O protagonista da história, o autor de novelas Joca, trata com certo desprezo o seu ofício. Numa festa, bêbado, ele discursa: “Meus amigos, a televisão é uma merda. Tudo que ela atinge vira merda. (…) Escrevo para televisão porque gosto de dinheiro”. Você compartilha desta visão do protagonista do seu romance?
Quando comecei minha carreira de escritor, a televisão era muito mal vista nos meios literários, especialmente os de esquerda. Quem rompeu com isso foi o Dias Gomes. Ele dizia que a televisão oferecia tudo aquilo por que o teatro popular lutou: o acesso ao grande público. Com o passar do tempo e o sucesso avassalador da televisão no Brasil, esta discussão arrefeceu. E a partir de um certo momento houve mesmo uma inversão: as novelas passaram a ser estudadas na universidade.
Essa questão permaneceu na cabeça de alguns escritores de televisão, entre eles, o meu personagem. Bêbado, ele soltou a frase que você reproduziu. De qualquer forma, a contradição que ele vivencia é histórica. Digo mais, faz parte da história literária universal.
Eu trabalho na televisão há mais de 30 anos e tenho uma visão crítica em relação a ela. Você já deve ter lido declarações minhas a respeito. Por exemplo, acho excessiva a quantidade de novelas na TV brasileira. Todo o nosso horário nobre é ocupado por elas, verdadeiro massacre. Um escritor não deve perder o espírito crítico.
Joca faz várias observações irônicas sobre o ofício de autor de telenovelas e também aos “truques” usados pelos autores. Parece um personagem infeliz, ou frustrado, com o trabalho que realiza. Querendo você ou não, o leitor pode imaginar que se trata da visão que o autor do romance tem do ofício ou o retrato de algum colega, não?

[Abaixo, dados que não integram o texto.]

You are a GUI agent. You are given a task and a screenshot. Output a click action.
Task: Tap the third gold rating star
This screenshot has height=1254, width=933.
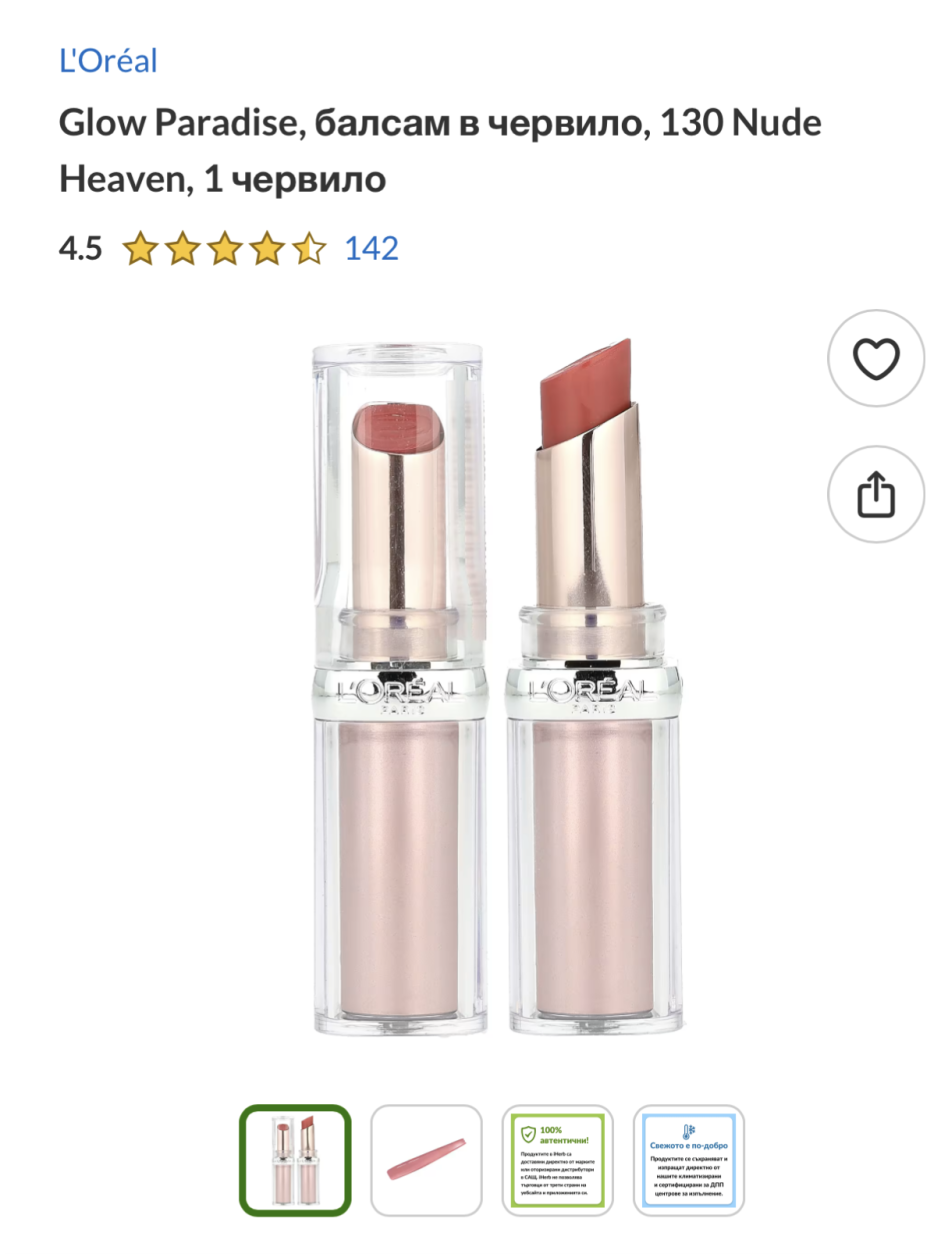point(225,248)
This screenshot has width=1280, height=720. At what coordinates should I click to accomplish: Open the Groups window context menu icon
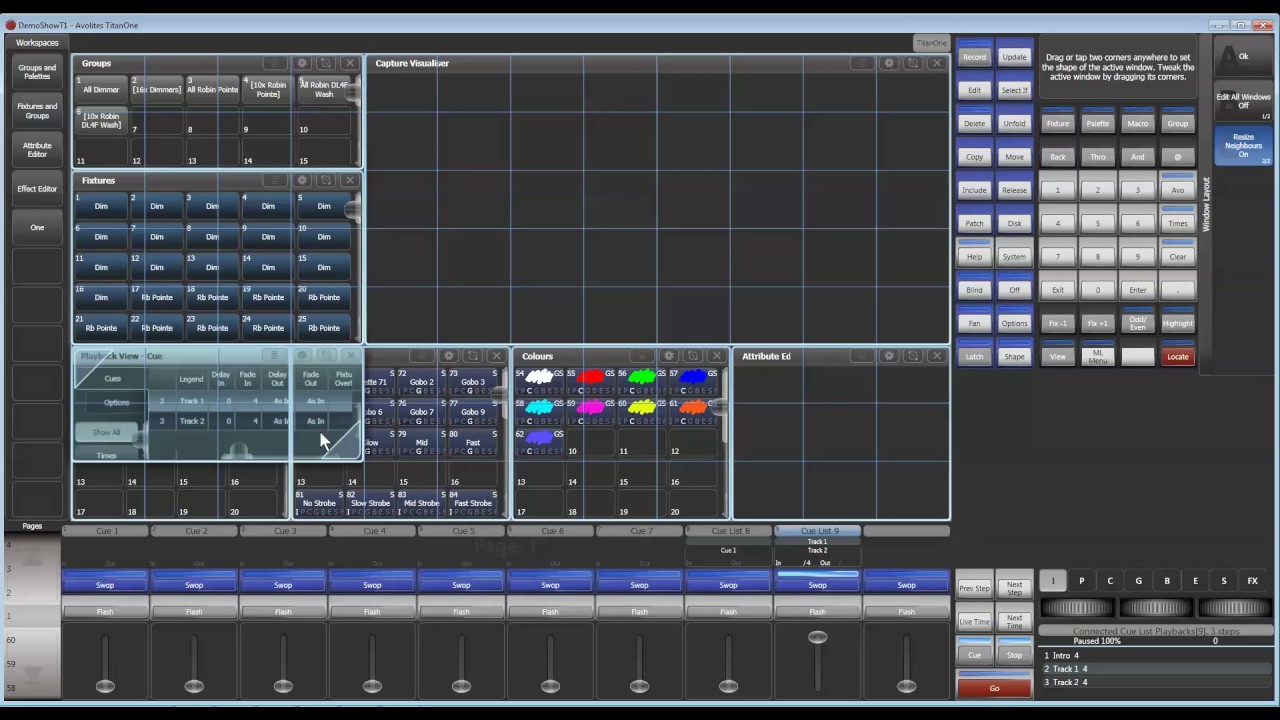[x=274, y=63]
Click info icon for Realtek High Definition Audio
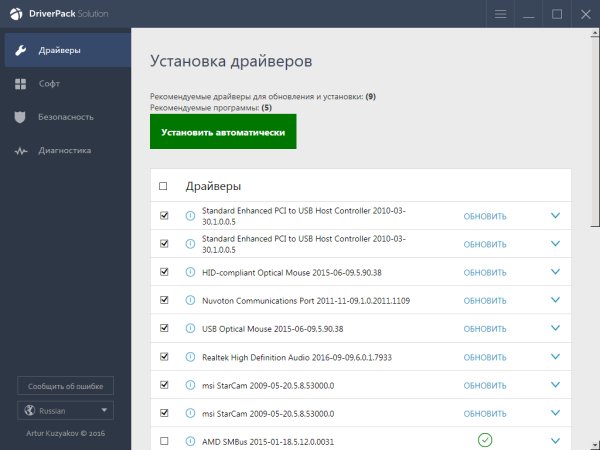Image resolution: width=600 pixels, height=450 pixels. [190, 356]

Meu personagem é um dramaturgo resmungão. Lembra daquele verso do Fernando Pessoa, “O poeta finge que é dor a dor que deveras sente”? Pois é, meu personagem resmunga tão completamente que chega a amaldiçoar aquilo que lhe dá prazer. Ahjahahahahah
A vida de um autor de novela nos anos 1990 é muito diferente de um hoje? O que mudou?
Há alguns anos atrás, eu achava que as novelas perderiam sua relevância no Brasil. Não aconteceu, pelo menos de modo significativo. Talvez a única mudança seja uma pequena abertura para novos autores e uma maior interferência no trabalho do autor.
No final de 2017, você publicou uma foto de Roberto Marinho nas suas redes sociais dizendo que a principal razão do sucesso da Globo deve-se ao fato de que Marinho e seus filhos “nunca se meteram nas novelas”. Foi um comentário pensando na Record, onde você trabalha?
Naquele momento, houve um clamor muito grande por causa de interferências numa novela bíblica. Mas tenho ouvido, a boca pequena, reclamações de interferências em todas as emissoras e nas produtoras pequenas.
Com o avanço da produção independente no país, parece que está acontecendo um movimento perverso de tentar diminuir a importância do autor-roteirista. Então lembrar o exemplo do Roberto Marinho é oportuno, porque a Globo deu certo, fundamentalmente, porque soube valorizar o autor-roteirista.